35. Genetically engineered plant colonizing microorganism containing the hybrid DNA sequences according to Claim 1-15.

36. Host cells transformed by the plasmid expression vectors according to Claim 29.

37. Host cells according to Claim 36 wherein said host cells are various strains of Bacillus, including B. subtilis, B. thuringiensis, yeasts, Agrobacterium, baculoviruses, Rhizobium.

38. Host cells according to Claim 36 wherein said host cells are Escherichia Coli host cells.

39. Host cells according to Claim 38 wherein said host cells can be recombinant unproficient cells rec A-.

40. Escherichia coli host cells transformed with plasmid vector pT173.

41. Escherichia coli host cells transformed with plasmid vector pGEM 173.
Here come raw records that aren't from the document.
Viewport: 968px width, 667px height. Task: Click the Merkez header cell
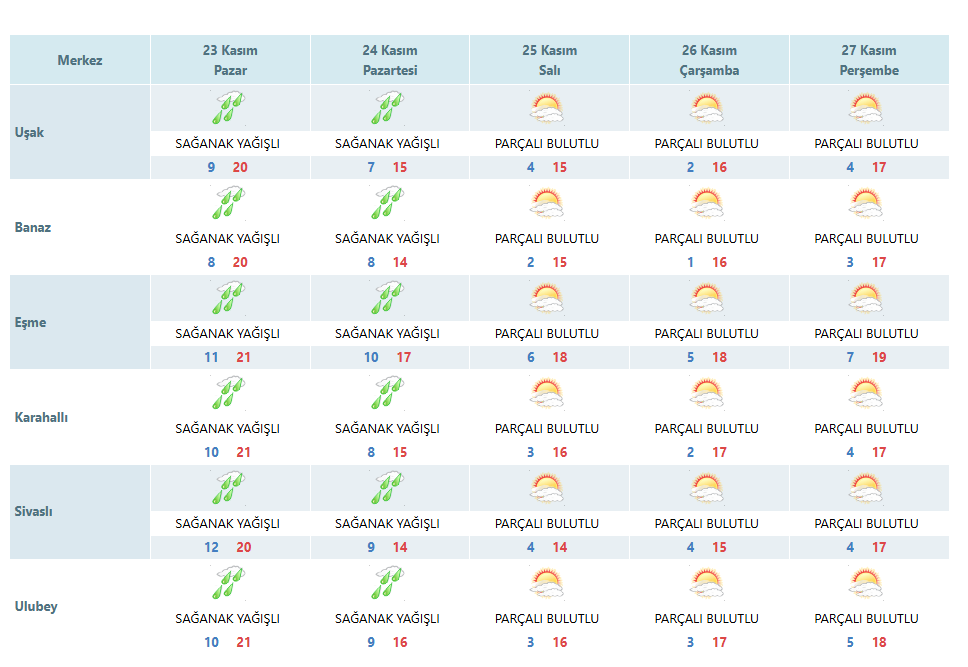[80, 60]
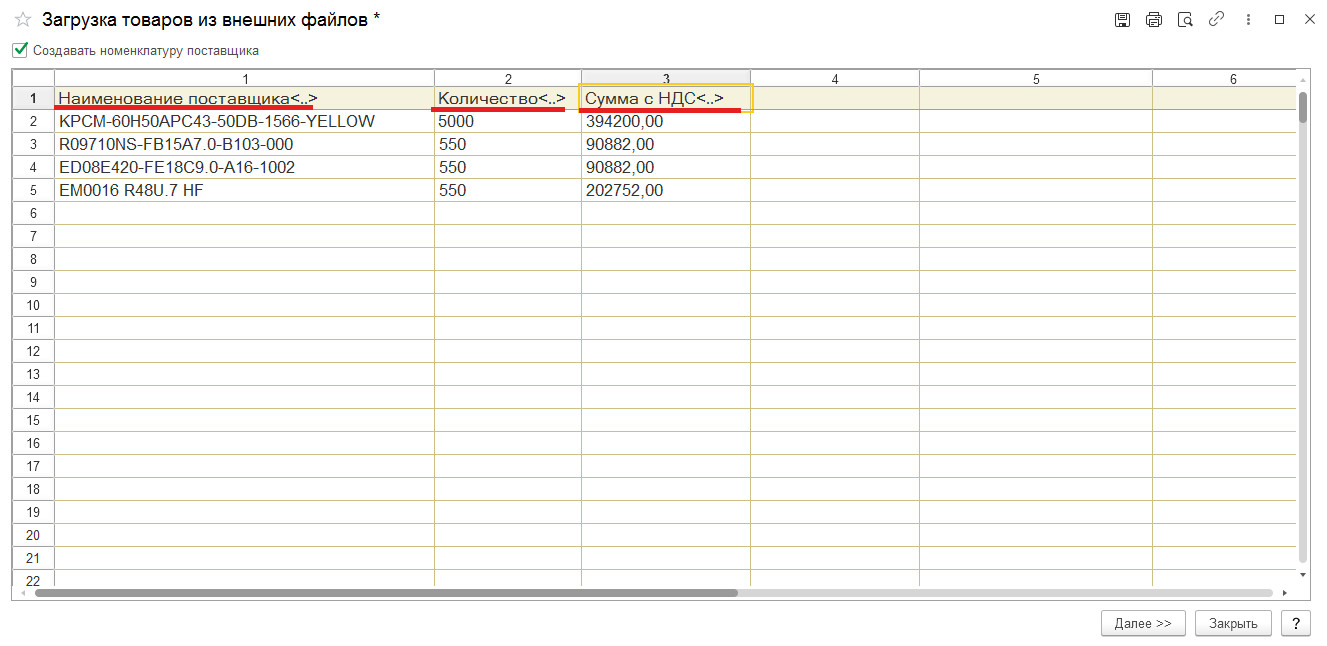
Task: Click the horizontal scrollbar at the bottom
Action: click(386, 593)
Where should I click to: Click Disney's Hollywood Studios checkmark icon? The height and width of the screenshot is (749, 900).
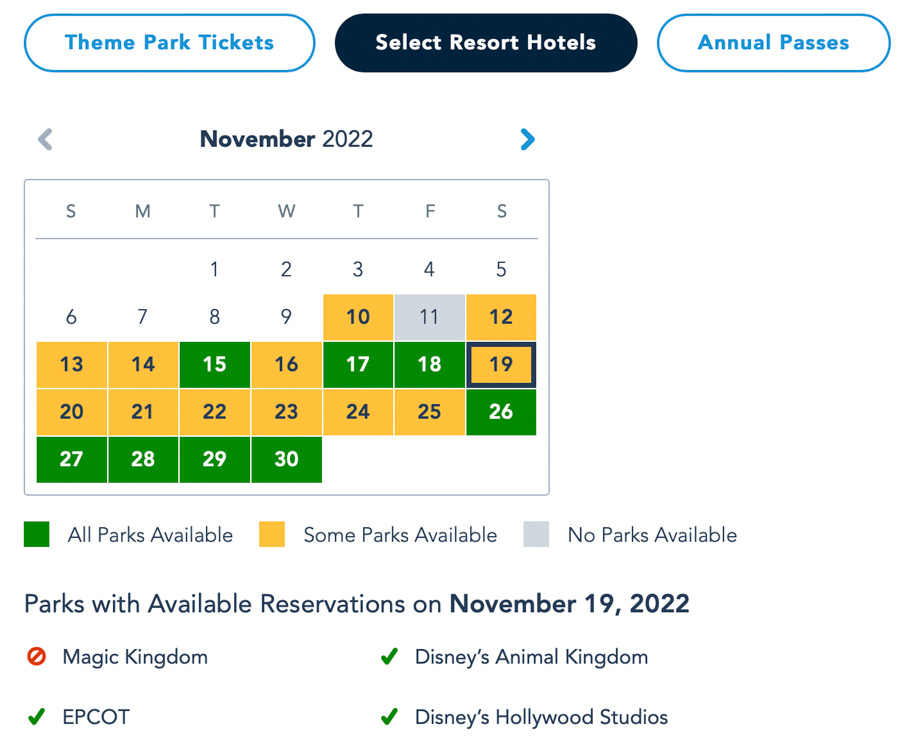click(x=390, y=716)
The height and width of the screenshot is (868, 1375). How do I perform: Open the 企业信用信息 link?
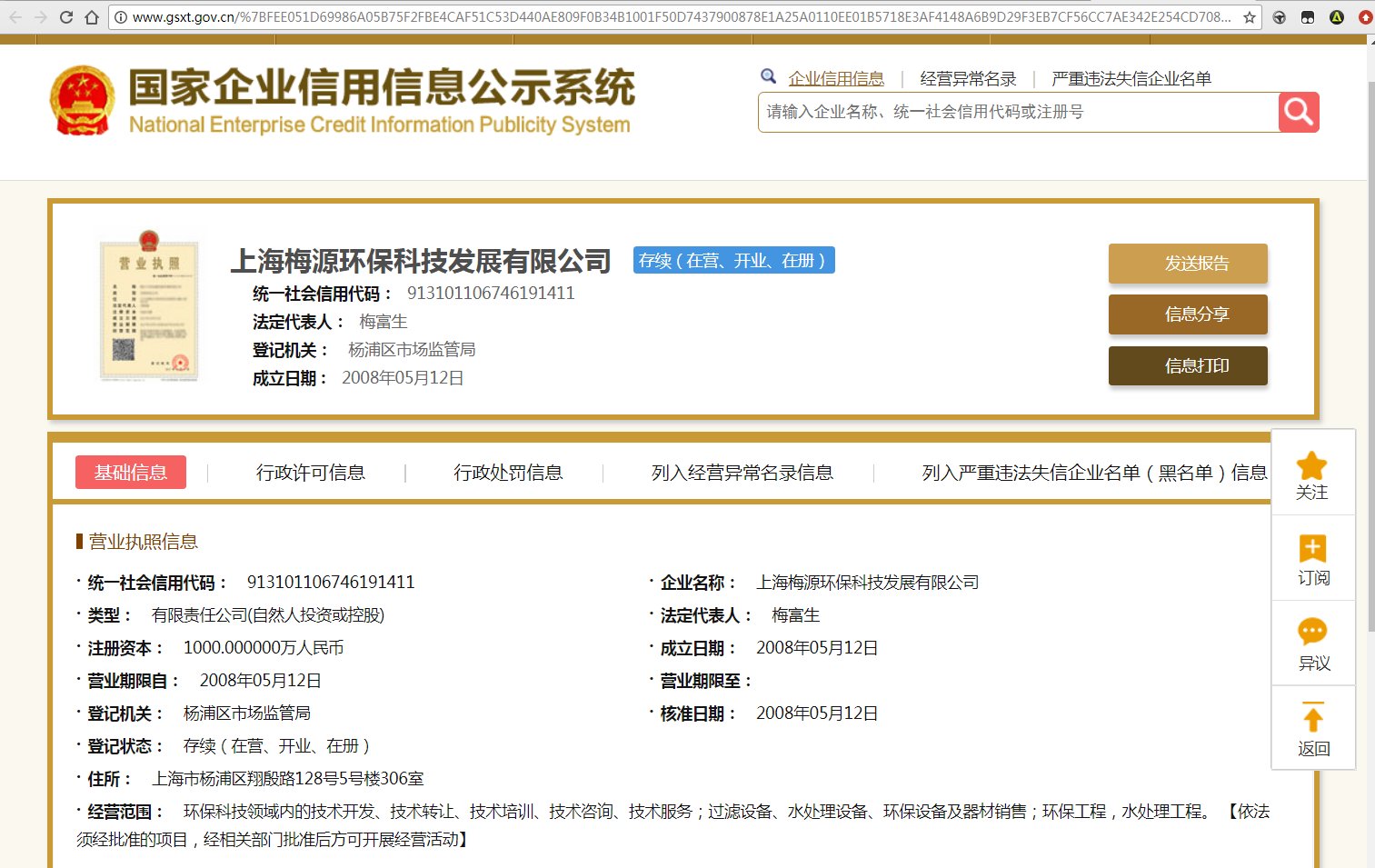(836, 78)
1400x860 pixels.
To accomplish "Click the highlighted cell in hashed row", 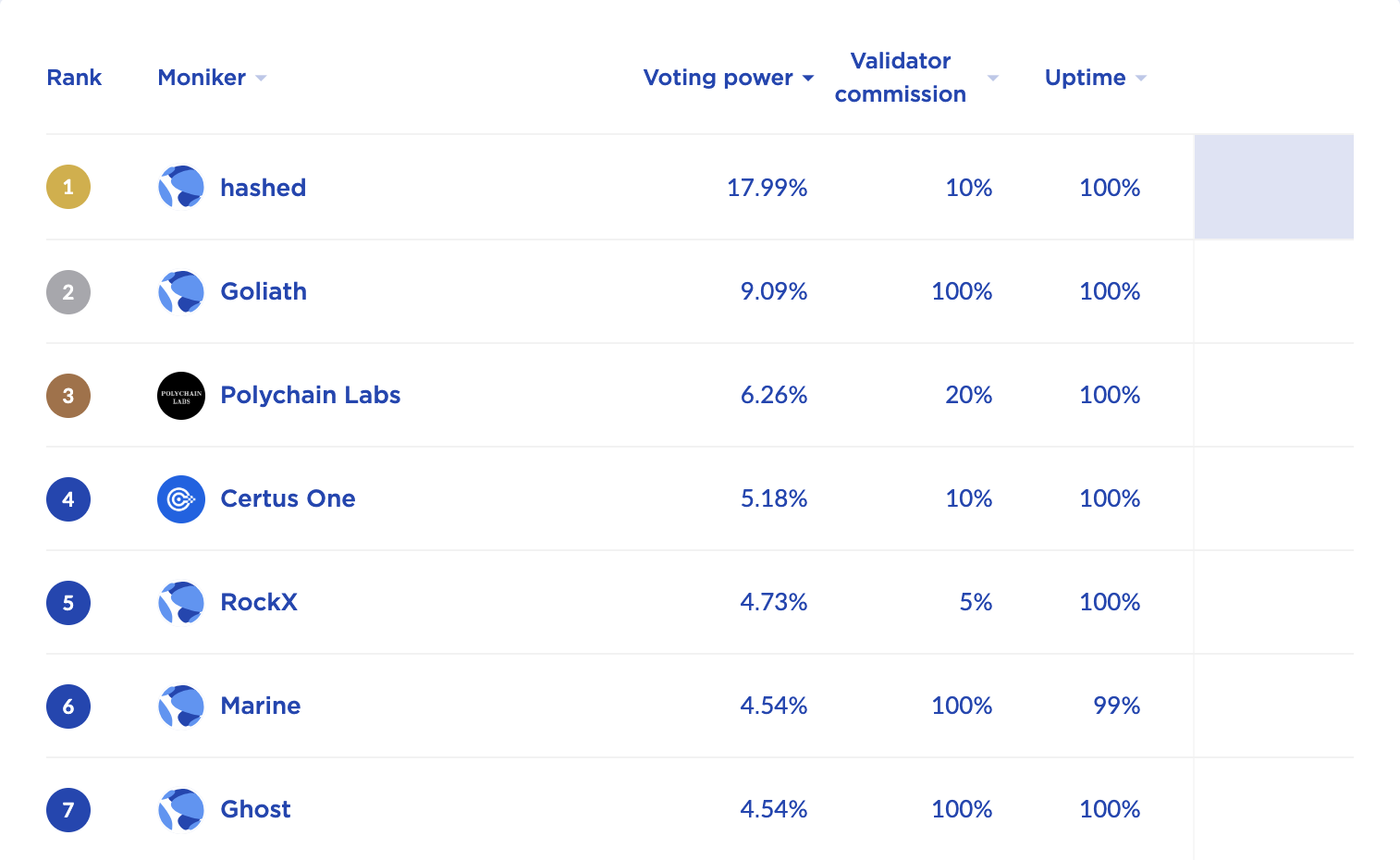I will point(1273,188).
42. A process for preparing the hybrid DNA sequences of Claims 1-15 by in vivo recombination of two or more genes coding for an insecticidal toxin protein and having enough residual homology to be able to recombine in vivo.

43. A process according to Claim 42, wherein said genes coding for an insecticidal protein are Bacillus thuringiensis genes coding for the Bacillus thuringiensis crystal toxin protein.

44. Pesticidal compositions and formulations containing the hybrid crystal toxin proteins of

Claims 16 and 17 in combination with suitable eccipients, diluents, fillers, aggregant and the like.

45. Use of the hybrid crystal toxin proteins of Claim 17 to control and to combat insect pest.